All the data must be output exactly as given.
*-*-*
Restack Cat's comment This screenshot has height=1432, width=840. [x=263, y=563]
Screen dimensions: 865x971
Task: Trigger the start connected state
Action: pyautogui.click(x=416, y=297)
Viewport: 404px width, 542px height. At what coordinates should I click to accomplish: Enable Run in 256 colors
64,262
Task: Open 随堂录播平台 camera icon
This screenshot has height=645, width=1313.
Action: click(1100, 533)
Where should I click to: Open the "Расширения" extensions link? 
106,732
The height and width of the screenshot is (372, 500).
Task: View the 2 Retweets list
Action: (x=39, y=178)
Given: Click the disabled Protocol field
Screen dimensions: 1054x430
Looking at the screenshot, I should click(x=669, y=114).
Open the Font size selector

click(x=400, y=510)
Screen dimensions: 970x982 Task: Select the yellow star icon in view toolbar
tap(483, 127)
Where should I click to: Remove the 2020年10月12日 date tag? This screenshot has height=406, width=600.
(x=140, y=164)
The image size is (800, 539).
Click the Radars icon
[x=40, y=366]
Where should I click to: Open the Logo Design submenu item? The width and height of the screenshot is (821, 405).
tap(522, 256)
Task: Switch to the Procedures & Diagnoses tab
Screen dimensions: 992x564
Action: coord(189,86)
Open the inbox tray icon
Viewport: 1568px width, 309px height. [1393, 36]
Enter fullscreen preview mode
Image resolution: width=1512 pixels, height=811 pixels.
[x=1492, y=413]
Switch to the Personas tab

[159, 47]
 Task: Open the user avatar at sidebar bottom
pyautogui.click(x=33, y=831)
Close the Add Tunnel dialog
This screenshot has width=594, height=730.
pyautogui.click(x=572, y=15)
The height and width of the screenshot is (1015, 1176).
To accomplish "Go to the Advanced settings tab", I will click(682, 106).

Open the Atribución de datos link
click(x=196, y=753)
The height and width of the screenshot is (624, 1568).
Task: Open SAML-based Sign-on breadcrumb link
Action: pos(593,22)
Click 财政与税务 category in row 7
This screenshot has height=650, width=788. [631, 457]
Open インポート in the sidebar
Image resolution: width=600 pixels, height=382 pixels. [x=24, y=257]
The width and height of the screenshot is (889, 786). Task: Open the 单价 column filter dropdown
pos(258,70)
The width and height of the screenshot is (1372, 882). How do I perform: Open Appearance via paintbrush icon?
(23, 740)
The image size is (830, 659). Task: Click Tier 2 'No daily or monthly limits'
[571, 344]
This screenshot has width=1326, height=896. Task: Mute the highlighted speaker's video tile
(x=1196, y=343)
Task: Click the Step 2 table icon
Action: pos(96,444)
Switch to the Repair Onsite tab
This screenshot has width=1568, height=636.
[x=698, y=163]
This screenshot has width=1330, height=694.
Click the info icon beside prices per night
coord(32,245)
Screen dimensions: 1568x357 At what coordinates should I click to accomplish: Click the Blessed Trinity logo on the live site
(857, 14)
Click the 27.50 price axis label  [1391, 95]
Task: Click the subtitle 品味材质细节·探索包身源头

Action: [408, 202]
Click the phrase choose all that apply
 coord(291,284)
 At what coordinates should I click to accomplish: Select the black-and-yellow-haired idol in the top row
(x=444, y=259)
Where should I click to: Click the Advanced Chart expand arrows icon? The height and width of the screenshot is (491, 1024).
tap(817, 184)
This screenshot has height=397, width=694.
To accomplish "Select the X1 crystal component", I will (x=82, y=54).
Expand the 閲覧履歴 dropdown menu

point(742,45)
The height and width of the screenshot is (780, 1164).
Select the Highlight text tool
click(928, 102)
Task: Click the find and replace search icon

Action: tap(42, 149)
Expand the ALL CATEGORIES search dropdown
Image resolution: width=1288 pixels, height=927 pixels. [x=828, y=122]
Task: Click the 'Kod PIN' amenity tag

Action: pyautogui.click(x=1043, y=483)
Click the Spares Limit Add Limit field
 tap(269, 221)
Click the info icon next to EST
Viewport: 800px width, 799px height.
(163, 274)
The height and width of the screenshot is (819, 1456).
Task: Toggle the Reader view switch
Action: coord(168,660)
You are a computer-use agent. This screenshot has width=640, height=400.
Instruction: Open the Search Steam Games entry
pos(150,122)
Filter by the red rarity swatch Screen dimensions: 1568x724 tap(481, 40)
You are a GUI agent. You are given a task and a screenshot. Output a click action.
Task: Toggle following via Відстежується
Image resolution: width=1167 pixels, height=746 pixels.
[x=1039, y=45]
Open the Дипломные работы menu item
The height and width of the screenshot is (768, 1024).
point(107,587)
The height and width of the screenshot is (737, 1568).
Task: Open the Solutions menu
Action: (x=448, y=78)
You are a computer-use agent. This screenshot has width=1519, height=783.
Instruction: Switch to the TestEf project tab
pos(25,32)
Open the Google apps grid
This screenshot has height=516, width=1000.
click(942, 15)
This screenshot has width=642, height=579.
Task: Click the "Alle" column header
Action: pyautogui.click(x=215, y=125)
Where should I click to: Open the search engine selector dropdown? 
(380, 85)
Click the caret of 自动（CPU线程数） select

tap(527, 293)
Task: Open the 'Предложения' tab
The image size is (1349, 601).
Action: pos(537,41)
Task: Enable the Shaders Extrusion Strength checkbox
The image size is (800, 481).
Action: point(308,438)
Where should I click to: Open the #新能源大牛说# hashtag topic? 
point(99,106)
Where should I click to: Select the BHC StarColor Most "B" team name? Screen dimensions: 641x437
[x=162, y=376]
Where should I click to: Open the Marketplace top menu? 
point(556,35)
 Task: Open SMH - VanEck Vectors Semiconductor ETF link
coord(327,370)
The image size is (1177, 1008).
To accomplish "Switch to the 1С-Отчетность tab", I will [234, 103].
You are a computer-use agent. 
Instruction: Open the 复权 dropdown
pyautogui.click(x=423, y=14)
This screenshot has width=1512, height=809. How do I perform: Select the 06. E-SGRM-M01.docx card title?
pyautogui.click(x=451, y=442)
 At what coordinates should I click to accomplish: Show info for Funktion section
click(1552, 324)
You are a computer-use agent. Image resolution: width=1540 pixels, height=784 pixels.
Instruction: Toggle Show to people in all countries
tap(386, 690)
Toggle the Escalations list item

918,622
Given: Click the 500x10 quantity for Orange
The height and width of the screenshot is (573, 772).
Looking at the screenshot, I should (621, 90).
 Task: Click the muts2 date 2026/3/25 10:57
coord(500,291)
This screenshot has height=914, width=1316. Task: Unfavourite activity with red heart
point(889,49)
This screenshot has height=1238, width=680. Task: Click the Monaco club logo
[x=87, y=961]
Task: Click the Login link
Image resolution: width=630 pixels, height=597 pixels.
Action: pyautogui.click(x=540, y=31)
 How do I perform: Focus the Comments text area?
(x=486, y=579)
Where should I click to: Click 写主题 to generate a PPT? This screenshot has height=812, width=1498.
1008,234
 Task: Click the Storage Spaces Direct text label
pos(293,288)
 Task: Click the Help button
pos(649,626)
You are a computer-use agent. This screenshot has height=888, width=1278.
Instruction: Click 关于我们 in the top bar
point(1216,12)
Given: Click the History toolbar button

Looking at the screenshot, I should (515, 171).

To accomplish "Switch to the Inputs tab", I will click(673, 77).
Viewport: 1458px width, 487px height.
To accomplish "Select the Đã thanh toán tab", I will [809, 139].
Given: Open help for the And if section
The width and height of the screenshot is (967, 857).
*-*-*
● **ANSWER TO THIS PROBLEM**:
Restack Cat's comment This screenshot has height=1432, width=840. [x=263, y=563]
Screen dimensions: 865x971
Task: Trigger the start connected state
Action: pyautogui.click(x=416, y=297)
Viewport: 404px width, 542px height. At what coordinates should I click to accomplish: Enable Run in 256 colors
64,262
Task: Open 随堂录播平台 camera icon
This screenshot has height=645, width=1313.
Action: click(1100, 533)
Where should I click to: Open the "Расширения" extensions link? 
106,732
The height and width of the screenshot is (372, 500).
Task: View the 2 Retweets list
Action: (x=39, y=178)
Given: Click the disabled Protocol field
Screen dimensions: 1054x430
Looking at the screenshot, I should click(x=669, y=114).
Open the Font size selector

click(x=400, y=510)
Screen dimensions: 970x982 Task: Select the yellow star icon in view toolbar
tap(483, 127)
Where should I click to: Remove the 2020年10月12日 date tag? This screenshot has height=406, width=600.
(x=140, y=164)
The image size is (800, 539).
Click the Radars icon
[x=40, y=366]
Where should I click to: Open the Logo Design submenu item? The width and height of the screenshot is (821, 405).
tap(522, 256)
Task: Switch to the Procedures & Diagnoses tab
Screen dimensions: 992x564
Action: coord(189,86)
Open the inbox tray icon
Viewport: 1568px width, 309px height. [1393, 36]
Enter fullscreen preview mode
Image resolution: width=1512 pixels, height=811 pixels.
[x=1492, y=413]
Switch to the Personas tab

[159, 47]
 Task: Open the user avatar at sidebar bottom
pyautogui.click(x=33, y=831)
Close the Add Tunnel dialog
This screenshot has width=594, height=730.
pyautogui.click(x=572, y=15)
The height and width of the screenshot is (1015, 1176).
To accomplish "Go to the Advanced settings tab", I will click(682, 106).

Open the Atribución de datos link
click(x=196, y=753)
The height and width of the screenshot is (624, 1568).
Task: Open SAML-based Sign-on breadcrumb link
Action: pos(593,22)
Click 财政与税务 category in row 7
This screenshot has height=650, width=788. [631, 457]
Open インポート in the sidebar
Image resolution: width=600 pixels, height=382 pixels. [x=24, y=257]
The width and height of the screenshot is (889, 786). Task: Open the 单价 column filter dropdown
pos(258,70)
The width and height of the screenshot is (1372, 882). How do I perform: Open Appearance via paintbrush icon?
(23, 740)
The image size is (830, 659). Task: Click Tier 2 'No daily or monthly limits'
[571, 344]
This screenshot has width=1326, height=896. Task: Mute the highlighted speaker's video tile
(x=1196, y=343)
Task: Click the Step 2 table icon
Action: pos(96,444)
Switch to the Repair Onsite tab
This screenshot has width=1568, height=636.
[x=698, y=163]
This screenshot has width=1330, height=694.
Click the info icon beside prices per night
coord(32,245)
Screen dimensions: 1568x357 At what coordinates should I click to accomplish: Click the Blessed Trinity logo on the live site
(857, 14)
Click the 27.50 price axis label  [1391, 95]
Task: Click the subtitle 品味材质细节·探索包身源头

Action: [408, 202]
Click the phrase choose all that apply
 coord(291,284)
 At what coordinates should I click to accomplish: Select the black-and-yellow-haired idol in the top row
(x=444, y=259)
Where should I click to: Click the Advanced Chart expand arrows icon? The height and width of the screenshot is (491, 1024).
tap(817, 184)
This screenshot has height=397, width=694.
To accomplish "Select the X1 crystal component", I will (x=82, y=54).
Expand the 閲覧履歴 dropdown menu

point(742,45)
The height and width of the screenshot is (780, 1164).
Select the Highlight text tool
click(928, 102)
Task: Click the find and replace search icon

Action: tap(42, 149)
Expand the ALL CATEGORIES search dropdown
Image resolution: width=1288 pixels, height=927 pixels. [x=828, y=122]
Task: Click the 'Kod PIN' amenity tag

Action: pyautogui.click(x=1043, y=483)
Click the Spares Limit Add Limit field
 tap(269, 221)
Click the info icon next to EST
Viewport: 800px width, 799px height.
(163, 274)
The height and width of the screenshot is (819, 1456).
Task: Toggle the Reader view switch
Action: coord(168,660)
You are a computer-use agent. This screenshot has width=640, height=400.
Instruction: Open the Search Steam Games entry
pos(150,122)
Filter by the red rarity swatch Screen dimensions: 1568x724 tap(481, 40)
You are a GUI agent. You are given a task and a screenshot. Output a click action.
Task: Toggle following via Відстежується
Image resolution: width=1167 pixels, height=746 pixels.
[x=1039, y=45]
Open the Дипломные работы menu item
The height and width of the screenshot is (768, 1024).
point(107,587)
The height and width of the screenshot is (737, 1568).
Task: Open the Solutions menu
Action: (x=448, y=78)
You are a computer-use agent. This screenshot has width=1519, height=783.
Instruction: Switch to the TestEf project tab
pos(25,32)
Open the Google apps grid
This screenshot has height=516, width=1000.
click(942, 15)
This screenshot has width=642, height=579.
Task: Click the "Alle" column header
Action: pyautogui.click(x=215, y=125)
Where should I click to: Open the search engine selector dropdown? 
(380, 85)
Click the caret of 自动（CPU线程数） select

tap(527, 293)
Task: Open the 'Предложения' tab
The image size is (1349, 601).
Action: pos(537,41)
Task: Enable the Shaders Extrusion Strength checkbox
The image size is (800, 481).
Action: point(308,438)
Where should I click to: Open the #新能源大牛说# hashtag topic? 
point(99,106)
Where should I click to: Select the BHC StarColor Most "B" team name? Screen dimensions: 641x437
[x=162, y=376]
Where should I click to: Open the Marketplace top menu? 
point(556,35)
 Task: Open SMH - VanEck Vectors Semiconductor ETF link
coord(327,370)
The image size is (1177, 1008).
To accomplish "Switch to the 1С-Отчетность tab", I will [234, 103].
You are a computer-use agent. 
Instruction: Open the 复权 dropdown
pyautogui.click(x=423, y=14)
This screenshot has width=1512, height=809. How do I perform: Select the 06. E-SGRM-M01.docx card title?
pyautogui.click(x=451, y=442)
 At what coordinates should I click to accomplish: Show info for Funktion section
click(1552, 324)
You are a computer-use agent. Image resolution: width=1540 pixels, height=784 pixels.
Instruction: Toggle Show to people in all countries
tap(386, 690)
Toggle the Escalations list item

918,622
Given: Click the 500x10 quantity for Orange
The height and width of the screenshot is (573, 772).
Looking at the screenshot, I should (621, 90).
 Task: Click the muts2 date 2026/3/25 10:57
coord(500,291)
This screenshot has height=914, width=1316. Task: Unfavourite activity with red heart
point(889,49)
This screenshot has height=1238, width=680. Task: Click the Monaco club logo
[x=87, y=961]
Task: Click the Login link
Image resolution: width=630 pixels, height=597 pixels.
Action: pyautogui.click(x=540, y=31)
 How do I perform: Focus the Comments text area?
(x=486, y=579)
Where should I click to: Click 写主题 to generate a PPT? This screenshot has height=812, width=1498.
1008,234
 Task: Click the Storage Spaces Direct text label
pos(293,288)
 Task: Click the Help button
pos(649,626)
You are a computer-use agent. This screenshot has height=888, width=1278.
Instruction: Click 关于我们 in the top bar
point(1216,12)
Given: Click the History toolbar button

Looking at the screenshot, I should (515, 171).

To accomplish "Switch to the Inputs tab", I will click(673, 77).
Viewport: 1458px width, 487px height.
To accomplish "Select the Đã thanh toán tab", I will [809, 139].
Given: Open help for the And if section
The width and height of the screenshot is (967, 857).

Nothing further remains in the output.